One of the numerous question marks for the Astros' offense going into 2011 is whether Carlos Lee will rebound to an offensive level closer to his career marks. GM Ed Wade has indicated that he is depending on Lee returning to his former performance. That is one reason that a offhand remark by Dave Cameron in an unrelated fangraphs article attracted my attention.
In a discussion of Alcides Escobar, who was part of the Greinke trade, Cameron pointed to Escobar's weak line drive batting average in 2010 as an indication of bad luck:
The main cause of Escobar’s pitiful 2010 slash line? His .613 batting average on line drives, second worst in baseball among full time players – only Carlos Lee (.612) had a worse outcome on line drives. Of the 93 balls he hit hard enough to be judged liners, he only ended up with 57 hits. The league average is around .725 in most years, and the year-to-year correlation in BA on line drives is a minuscule .015, as the results appear to be mostly random.
Did you see what caught my eye? The mention of Carlos Lee. And I verified that Carlos Lee had the worst batting average (among qualifying players) on line drives in 2010. If Cameron's thesis is true that line drive batting average is relatively random, then this provides us a nice dose of optimism for improved hitting by Carlos in 2011.
As much as I want to be optimistic, Cameron's use of line drive batting average as a random result was new to me. Although it makes some sense, I couldn't recall any other studies which reached that conclusion. Also, given that there may be some subjectivity in distinguishing line drives from fly balls, one can imagine the possibility that some players are hitting mostly borderline line drives; and that's not even mentioning the possibility that stringers' bias could affect the classification of line drives and fly balls at various ballparks. Therefore, I decided to undertake a simple test to see if above or below average line drive batting average tends to regress toward the major league mean.
I picked 2007 out of the air, and utilized the 15 highest batting averages on line drives in that year. (Edward Encarnacion was No. 1 with a .859 batting average, and Albert Pujols was No. 15 with a .821 batting average.) All but one of the those 15 hitters had a lower batting average on line drives the next year, 2008. On average, the 15 hitters had a reduction in line drive batting average over 100 points.
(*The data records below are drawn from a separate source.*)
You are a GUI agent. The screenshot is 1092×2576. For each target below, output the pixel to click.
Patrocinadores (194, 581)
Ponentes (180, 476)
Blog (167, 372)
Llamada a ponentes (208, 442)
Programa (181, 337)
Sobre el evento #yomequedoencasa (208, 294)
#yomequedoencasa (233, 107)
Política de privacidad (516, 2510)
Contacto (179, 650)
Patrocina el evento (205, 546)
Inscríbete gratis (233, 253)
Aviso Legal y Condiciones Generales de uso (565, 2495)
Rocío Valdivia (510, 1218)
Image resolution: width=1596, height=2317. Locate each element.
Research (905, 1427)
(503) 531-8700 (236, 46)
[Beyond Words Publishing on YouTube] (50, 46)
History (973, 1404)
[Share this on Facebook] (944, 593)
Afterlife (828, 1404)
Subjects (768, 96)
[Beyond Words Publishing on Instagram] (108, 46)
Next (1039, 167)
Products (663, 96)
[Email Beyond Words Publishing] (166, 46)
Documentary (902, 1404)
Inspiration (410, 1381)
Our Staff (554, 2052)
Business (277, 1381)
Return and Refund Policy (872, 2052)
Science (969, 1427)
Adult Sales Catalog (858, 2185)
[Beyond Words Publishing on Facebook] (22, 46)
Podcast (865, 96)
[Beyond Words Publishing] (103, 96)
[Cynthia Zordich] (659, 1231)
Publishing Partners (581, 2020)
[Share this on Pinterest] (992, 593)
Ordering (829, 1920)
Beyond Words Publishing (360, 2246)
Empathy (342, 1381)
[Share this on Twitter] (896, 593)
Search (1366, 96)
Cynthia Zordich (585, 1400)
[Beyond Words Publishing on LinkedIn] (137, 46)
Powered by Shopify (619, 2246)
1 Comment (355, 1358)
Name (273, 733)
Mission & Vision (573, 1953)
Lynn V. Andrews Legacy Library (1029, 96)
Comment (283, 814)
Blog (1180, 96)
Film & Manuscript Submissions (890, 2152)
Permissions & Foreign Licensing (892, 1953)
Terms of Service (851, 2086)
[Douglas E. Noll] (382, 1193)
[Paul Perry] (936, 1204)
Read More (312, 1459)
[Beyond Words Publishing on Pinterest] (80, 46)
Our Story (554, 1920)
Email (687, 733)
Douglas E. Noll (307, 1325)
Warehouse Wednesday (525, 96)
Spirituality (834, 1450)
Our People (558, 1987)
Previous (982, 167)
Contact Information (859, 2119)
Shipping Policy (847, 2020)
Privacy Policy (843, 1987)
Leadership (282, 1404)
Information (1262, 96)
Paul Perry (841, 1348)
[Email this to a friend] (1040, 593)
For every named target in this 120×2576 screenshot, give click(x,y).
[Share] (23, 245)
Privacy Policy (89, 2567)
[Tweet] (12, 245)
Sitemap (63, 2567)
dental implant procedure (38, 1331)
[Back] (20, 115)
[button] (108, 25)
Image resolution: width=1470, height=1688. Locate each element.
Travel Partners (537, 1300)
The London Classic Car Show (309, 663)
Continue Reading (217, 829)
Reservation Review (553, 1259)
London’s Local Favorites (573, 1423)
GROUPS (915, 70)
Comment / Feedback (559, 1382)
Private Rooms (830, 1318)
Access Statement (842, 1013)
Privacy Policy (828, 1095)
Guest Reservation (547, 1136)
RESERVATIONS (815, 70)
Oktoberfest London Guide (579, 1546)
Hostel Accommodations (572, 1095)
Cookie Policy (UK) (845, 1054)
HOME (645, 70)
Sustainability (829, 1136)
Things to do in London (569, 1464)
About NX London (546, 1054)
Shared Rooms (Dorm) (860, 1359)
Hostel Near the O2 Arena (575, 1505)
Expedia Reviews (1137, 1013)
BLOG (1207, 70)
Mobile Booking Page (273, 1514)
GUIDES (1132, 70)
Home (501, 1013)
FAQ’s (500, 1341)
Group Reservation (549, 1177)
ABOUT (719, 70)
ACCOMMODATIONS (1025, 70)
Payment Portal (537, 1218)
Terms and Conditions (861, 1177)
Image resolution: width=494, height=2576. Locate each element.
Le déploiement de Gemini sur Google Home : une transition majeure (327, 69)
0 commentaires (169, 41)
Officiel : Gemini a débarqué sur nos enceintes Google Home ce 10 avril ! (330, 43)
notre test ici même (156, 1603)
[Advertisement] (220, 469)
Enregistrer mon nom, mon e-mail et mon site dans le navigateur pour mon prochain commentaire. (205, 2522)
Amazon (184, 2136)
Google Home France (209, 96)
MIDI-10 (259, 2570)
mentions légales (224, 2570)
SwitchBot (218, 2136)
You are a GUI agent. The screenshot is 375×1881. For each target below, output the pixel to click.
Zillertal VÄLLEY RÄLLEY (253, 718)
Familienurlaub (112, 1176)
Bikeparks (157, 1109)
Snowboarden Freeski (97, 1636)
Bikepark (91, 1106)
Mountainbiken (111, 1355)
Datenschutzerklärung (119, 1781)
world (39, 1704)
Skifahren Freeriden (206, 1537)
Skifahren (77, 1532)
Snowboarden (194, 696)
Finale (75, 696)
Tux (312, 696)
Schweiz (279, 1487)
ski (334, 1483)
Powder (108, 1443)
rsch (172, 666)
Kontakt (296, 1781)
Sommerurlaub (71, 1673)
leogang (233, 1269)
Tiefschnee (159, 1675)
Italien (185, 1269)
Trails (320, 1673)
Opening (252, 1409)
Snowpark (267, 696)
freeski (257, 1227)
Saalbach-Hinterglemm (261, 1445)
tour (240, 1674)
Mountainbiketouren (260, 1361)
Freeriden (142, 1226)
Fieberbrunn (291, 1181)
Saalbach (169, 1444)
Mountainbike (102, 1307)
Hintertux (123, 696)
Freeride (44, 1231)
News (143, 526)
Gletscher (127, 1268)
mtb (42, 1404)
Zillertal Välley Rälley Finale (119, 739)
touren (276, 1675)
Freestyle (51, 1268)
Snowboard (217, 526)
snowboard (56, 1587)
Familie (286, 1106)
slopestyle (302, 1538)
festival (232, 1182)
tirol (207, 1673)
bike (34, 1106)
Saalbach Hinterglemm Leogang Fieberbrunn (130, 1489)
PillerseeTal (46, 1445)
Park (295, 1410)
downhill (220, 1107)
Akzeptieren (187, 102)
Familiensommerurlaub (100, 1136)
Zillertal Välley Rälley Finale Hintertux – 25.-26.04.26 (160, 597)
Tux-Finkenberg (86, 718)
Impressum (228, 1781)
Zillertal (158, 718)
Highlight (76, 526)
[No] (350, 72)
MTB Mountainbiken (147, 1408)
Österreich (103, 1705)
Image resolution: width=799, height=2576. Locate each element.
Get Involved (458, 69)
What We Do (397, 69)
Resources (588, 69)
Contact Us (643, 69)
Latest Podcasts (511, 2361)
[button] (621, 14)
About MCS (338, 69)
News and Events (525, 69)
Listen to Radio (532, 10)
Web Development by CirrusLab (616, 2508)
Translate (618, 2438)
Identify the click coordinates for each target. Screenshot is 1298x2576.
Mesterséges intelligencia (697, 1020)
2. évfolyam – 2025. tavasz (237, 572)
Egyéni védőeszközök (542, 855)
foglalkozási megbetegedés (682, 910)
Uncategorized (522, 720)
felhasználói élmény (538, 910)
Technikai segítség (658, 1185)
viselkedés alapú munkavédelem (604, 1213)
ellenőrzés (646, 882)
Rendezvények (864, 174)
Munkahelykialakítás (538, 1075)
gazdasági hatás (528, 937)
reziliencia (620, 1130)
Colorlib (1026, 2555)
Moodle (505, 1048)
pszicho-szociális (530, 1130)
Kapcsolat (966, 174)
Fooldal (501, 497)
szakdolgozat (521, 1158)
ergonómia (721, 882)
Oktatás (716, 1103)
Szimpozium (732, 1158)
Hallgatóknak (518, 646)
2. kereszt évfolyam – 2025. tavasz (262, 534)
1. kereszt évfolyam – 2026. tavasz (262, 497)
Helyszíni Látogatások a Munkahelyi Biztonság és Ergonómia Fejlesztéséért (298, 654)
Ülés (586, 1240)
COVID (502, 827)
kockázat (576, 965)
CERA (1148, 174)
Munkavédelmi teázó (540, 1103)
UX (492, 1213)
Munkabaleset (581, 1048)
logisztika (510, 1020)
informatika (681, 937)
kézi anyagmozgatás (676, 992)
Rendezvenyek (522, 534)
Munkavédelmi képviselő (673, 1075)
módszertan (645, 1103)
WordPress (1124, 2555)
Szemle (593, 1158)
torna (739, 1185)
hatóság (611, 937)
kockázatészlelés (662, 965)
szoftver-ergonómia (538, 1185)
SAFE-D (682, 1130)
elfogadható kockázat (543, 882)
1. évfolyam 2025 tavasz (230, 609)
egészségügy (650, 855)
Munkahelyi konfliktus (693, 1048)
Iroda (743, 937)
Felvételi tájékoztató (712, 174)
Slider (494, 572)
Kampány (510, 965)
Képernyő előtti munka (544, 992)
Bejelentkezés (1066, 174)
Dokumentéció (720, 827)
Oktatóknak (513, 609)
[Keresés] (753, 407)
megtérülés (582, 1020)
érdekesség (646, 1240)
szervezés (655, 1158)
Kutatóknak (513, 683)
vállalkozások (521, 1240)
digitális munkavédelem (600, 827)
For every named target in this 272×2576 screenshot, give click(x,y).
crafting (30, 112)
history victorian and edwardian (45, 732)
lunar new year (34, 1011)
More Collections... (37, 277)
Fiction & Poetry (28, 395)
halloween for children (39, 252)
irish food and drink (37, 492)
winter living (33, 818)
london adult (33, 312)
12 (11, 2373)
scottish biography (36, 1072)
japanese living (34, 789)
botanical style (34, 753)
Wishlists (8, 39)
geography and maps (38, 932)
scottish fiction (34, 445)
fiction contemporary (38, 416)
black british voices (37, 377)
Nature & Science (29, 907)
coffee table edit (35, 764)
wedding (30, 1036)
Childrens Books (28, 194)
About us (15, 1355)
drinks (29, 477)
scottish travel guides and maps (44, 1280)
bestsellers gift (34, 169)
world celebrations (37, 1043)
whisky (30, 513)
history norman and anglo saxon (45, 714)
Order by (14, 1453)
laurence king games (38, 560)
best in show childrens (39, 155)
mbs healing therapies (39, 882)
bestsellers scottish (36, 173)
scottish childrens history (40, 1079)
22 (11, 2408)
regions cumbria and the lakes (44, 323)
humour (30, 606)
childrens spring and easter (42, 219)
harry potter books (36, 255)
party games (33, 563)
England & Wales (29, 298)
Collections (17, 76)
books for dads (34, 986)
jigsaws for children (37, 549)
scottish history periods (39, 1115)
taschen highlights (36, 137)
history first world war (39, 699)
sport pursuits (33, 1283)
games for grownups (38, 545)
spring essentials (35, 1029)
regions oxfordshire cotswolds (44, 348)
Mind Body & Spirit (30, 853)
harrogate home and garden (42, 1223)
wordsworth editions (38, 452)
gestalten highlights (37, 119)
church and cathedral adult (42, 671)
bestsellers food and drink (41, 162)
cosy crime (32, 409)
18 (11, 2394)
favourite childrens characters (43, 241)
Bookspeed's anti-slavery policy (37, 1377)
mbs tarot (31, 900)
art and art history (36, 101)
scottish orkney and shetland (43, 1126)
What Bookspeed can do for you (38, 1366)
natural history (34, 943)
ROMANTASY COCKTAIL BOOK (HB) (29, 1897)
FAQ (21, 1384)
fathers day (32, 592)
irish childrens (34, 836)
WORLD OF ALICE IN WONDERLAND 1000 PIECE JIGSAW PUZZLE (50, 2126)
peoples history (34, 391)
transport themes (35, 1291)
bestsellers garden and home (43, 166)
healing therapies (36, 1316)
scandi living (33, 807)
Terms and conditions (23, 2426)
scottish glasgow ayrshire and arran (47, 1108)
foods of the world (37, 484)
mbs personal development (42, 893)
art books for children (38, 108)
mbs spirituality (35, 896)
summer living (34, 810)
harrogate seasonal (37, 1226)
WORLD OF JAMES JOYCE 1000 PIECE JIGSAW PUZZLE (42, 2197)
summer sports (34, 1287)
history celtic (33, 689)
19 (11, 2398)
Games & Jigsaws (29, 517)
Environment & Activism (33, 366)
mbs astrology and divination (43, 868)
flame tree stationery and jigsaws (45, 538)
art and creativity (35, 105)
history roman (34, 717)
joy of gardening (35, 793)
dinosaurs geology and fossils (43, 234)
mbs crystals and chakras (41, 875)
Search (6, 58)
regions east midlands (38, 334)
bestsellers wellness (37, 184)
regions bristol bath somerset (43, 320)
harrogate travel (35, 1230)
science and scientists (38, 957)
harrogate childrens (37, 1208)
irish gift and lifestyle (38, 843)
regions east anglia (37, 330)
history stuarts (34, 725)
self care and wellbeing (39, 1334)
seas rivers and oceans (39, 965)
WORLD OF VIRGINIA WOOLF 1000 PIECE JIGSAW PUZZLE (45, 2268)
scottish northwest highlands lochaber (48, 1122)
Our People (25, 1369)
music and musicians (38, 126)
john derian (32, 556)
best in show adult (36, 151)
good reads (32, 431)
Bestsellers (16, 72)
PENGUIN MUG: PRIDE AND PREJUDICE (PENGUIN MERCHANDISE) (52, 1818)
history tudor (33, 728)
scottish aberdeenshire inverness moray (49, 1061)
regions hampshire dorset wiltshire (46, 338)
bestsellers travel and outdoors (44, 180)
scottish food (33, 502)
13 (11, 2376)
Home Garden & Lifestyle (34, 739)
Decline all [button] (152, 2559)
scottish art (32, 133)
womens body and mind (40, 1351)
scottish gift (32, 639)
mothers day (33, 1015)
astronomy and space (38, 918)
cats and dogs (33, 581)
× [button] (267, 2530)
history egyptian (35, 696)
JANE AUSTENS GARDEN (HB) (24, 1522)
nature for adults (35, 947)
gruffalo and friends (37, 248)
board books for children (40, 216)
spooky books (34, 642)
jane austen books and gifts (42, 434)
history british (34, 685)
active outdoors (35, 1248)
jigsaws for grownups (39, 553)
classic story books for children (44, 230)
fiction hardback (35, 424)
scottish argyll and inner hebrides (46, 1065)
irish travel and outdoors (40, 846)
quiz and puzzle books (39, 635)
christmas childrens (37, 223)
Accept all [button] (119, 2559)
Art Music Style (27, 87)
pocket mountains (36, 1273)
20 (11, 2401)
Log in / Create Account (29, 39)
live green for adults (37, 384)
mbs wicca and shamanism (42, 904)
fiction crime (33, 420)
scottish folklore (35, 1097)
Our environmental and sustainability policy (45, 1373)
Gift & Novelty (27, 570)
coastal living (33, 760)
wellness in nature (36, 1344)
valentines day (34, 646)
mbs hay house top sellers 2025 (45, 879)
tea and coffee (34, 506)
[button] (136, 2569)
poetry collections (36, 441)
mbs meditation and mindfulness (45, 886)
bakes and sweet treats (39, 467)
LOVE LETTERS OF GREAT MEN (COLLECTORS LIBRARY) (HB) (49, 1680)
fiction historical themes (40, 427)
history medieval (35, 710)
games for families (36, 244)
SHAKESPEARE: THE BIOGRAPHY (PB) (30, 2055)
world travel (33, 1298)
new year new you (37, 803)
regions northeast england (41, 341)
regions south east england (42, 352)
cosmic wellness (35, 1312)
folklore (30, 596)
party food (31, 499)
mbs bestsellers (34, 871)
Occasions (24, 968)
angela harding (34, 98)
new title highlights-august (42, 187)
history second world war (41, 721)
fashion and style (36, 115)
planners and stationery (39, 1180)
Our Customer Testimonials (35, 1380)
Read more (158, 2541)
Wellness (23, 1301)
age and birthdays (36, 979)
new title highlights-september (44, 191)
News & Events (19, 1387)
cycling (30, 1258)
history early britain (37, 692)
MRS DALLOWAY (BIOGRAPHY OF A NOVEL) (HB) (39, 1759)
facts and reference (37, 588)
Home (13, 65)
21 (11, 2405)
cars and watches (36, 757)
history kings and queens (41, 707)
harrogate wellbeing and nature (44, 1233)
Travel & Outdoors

I also examined the 5 lowest batting averages on line drives in 2007, and made a similar comparison for those players in 2008. (The five players were Theriot, Lugo, Kendall, A. Jones, and D. Roberts.) All but one (Kendall) of the five showed an increase in batting average on line drives in the following year (2008). The average increase in line drive batting average was 124 points.
I've summarized the 2007/2008 averages below:
Top 15 LD Batting Average, 2007 .836
Next year LD Batting Average .734
Bottom 5 LD Batting Average, 2007 .612
Next year LD Batting Average .742
All players LD Batting Average, 2008 .728
For those of you who wonder what we mean by player regression, the comparisons above are a good example. The highest and lowest line drive batting averages in 2007 move close to the overall average line drive batting average in the next year. This little comparison supports Cameron's supposition that line drive batting average is more or less random. In case you are wondering, the Carlos Lee equivalents in 2007, Dave Roberts and Andruw Jones, increased their line drive batting averages into the .800's in 2008.
Like those two unlucky hitters in 2007, when Lee hit the ball hard in 2010, approximately 15% more than average were caught. Over his career, Lee's line drive batting average is .726, which is close to average. And an examination of Lee's year-to-year line drive batting averages indicates an up and down pattern consistent with random variation.
Chris Johnson is the opposite of Lee with respect to line drive batting average--his .803 was among the highest in the baseball in 2010. And, if line drive batting average is random, then this confirms our suspicion that Johnson is likely to sustain a significant decline in his batting average in 2011.
This comparison doesn't necessarily tell us what to expect in terms of future power from Carlos Lee. In 2010, Lee's slugging and isolated power on line drives was substantially below his average line drive power measures. It's not really obvious whether there is a declining power trend for Lee's line drives. And, the extent that slugging/ISO on line drives are random from year to year is not clear. If a ball is hit hard, there probably is a significant element of luck in determining whether it turns into extra bases. (On the other hand, it's possible that declining foot speed is a contributing factor too.) One reason for the low SLG and ISO on line drives is that Lee had no HRs off line drives in 2010. Lee has 26 HRs off line drives over his career, and the year to year pattern looks relatively random. In 2007, Lee had zero line drive HRs; so, 2010 isn't isolated.
This analysis also piqued my interest in examining other batting averages by batted ball types for Astros' hitters. I plan on writing more on this subject next week.